# What to produce
What lines below hold the string "computer"? Copy them all.

[Stored data entries]
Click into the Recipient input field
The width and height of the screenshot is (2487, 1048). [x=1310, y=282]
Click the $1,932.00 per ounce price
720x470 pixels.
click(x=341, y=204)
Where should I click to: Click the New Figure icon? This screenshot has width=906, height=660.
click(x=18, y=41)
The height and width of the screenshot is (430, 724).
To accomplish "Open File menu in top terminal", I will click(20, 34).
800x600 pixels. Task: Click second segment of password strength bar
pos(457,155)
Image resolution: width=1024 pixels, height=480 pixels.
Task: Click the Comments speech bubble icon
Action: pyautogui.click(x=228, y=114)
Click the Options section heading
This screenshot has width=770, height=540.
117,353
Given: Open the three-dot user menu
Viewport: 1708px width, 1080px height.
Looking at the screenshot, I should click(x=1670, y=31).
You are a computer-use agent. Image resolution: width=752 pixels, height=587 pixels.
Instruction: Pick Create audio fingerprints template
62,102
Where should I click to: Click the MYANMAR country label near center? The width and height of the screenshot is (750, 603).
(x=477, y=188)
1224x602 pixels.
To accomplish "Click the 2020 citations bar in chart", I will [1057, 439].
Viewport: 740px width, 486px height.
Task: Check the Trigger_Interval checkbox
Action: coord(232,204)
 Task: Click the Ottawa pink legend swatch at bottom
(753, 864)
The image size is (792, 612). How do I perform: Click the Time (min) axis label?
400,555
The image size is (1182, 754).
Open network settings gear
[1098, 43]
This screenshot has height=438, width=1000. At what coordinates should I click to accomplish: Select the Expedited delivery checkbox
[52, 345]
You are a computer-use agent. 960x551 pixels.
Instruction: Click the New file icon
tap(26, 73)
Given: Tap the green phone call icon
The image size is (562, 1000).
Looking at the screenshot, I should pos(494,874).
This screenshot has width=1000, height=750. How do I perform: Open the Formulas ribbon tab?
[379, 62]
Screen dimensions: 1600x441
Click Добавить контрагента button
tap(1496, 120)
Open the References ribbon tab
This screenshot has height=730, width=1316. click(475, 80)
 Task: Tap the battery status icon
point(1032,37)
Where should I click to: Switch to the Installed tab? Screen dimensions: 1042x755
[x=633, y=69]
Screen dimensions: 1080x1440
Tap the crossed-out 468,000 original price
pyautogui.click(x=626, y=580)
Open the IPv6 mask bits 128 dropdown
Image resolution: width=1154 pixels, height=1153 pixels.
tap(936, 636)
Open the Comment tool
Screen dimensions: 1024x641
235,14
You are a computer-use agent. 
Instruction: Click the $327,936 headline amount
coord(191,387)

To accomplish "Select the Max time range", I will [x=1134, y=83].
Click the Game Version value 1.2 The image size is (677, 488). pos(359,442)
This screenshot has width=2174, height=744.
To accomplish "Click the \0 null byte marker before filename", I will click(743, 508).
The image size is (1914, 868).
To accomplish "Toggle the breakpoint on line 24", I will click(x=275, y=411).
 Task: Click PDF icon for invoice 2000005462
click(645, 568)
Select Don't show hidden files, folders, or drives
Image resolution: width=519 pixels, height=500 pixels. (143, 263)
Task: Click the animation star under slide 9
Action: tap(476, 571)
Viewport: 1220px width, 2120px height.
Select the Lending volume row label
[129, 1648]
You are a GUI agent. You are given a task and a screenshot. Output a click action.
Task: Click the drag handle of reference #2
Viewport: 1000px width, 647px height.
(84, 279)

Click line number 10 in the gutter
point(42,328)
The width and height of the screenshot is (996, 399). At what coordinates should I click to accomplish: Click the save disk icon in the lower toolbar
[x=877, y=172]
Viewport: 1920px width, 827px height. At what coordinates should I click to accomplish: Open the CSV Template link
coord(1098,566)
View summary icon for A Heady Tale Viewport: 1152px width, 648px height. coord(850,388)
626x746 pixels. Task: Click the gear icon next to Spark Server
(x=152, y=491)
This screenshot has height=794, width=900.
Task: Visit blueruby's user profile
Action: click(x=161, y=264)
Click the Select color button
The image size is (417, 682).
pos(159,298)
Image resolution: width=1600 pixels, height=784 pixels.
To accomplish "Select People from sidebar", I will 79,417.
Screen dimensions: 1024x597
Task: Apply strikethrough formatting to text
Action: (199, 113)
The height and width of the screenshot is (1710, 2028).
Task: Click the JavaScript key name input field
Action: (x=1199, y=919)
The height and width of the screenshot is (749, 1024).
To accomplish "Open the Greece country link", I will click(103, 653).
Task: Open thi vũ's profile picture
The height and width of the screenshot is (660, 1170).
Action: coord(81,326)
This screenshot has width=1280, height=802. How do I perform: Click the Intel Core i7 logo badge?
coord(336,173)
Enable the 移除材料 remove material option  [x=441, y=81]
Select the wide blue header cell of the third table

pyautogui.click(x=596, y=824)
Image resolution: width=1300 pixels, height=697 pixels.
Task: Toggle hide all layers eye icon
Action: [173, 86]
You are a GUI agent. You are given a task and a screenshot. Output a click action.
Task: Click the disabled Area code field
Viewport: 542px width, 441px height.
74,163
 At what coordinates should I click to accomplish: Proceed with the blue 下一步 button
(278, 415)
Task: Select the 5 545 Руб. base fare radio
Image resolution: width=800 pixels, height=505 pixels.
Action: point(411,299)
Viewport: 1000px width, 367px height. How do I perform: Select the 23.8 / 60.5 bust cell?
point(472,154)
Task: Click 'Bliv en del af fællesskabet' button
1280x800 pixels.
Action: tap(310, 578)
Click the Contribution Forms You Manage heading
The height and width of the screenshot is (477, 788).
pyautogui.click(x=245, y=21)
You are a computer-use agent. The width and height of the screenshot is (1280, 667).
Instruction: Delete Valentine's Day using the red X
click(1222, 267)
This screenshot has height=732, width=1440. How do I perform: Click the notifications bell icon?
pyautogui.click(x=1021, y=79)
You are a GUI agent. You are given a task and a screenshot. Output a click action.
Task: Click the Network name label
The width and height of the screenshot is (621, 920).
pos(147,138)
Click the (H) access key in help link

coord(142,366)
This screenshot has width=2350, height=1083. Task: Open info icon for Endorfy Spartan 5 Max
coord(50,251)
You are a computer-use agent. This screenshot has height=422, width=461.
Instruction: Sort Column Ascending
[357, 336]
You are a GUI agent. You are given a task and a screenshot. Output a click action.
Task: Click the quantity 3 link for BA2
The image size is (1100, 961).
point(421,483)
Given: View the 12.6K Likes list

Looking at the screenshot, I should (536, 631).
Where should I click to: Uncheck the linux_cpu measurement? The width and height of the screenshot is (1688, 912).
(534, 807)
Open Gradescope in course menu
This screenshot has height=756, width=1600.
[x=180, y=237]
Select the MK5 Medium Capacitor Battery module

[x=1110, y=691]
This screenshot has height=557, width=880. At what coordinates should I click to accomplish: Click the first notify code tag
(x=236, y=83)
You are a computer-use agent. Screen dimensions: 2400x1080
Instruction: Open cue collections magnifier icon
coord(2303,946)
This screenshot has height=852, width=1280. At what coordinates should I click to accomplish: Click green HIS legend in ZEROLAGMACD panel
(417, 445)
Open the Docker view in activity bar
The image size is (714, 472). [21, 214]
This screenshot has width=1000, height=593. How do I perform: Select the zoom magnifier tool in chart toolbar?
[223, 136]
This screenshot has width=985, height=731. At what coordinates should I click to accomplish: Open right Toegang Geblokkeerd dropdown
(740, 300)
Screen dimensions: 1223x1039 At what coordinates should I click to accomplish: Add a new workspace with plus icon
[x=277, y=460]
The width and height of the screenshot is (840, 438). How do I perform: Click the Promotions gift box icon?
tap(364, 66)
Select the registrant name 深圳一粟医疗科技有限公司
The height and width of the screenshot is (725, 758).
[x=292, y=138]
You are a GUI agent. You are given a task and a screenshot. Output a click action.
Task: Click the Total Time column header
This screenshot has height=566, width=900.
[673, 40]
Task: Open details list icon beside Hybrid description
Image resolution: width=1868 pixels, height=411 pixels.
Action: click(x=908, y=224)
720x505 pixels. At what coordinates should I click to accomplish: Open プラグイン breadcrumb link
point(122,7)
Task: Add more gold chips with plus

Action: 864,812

# Response
You are a computer-use agent. Image resolution: width=752 pixels, height=587 pixels.
You are a computer-use agent. 960x551 pixels.
You are a computer-use agent. 
You are a computer-use agent. The width and height of the screenshot is (1280, 667).
You are a computer-use agent. This screenshot has height=422, width=461.
You are a computer-use agent. Screen dimensions: 2400x1080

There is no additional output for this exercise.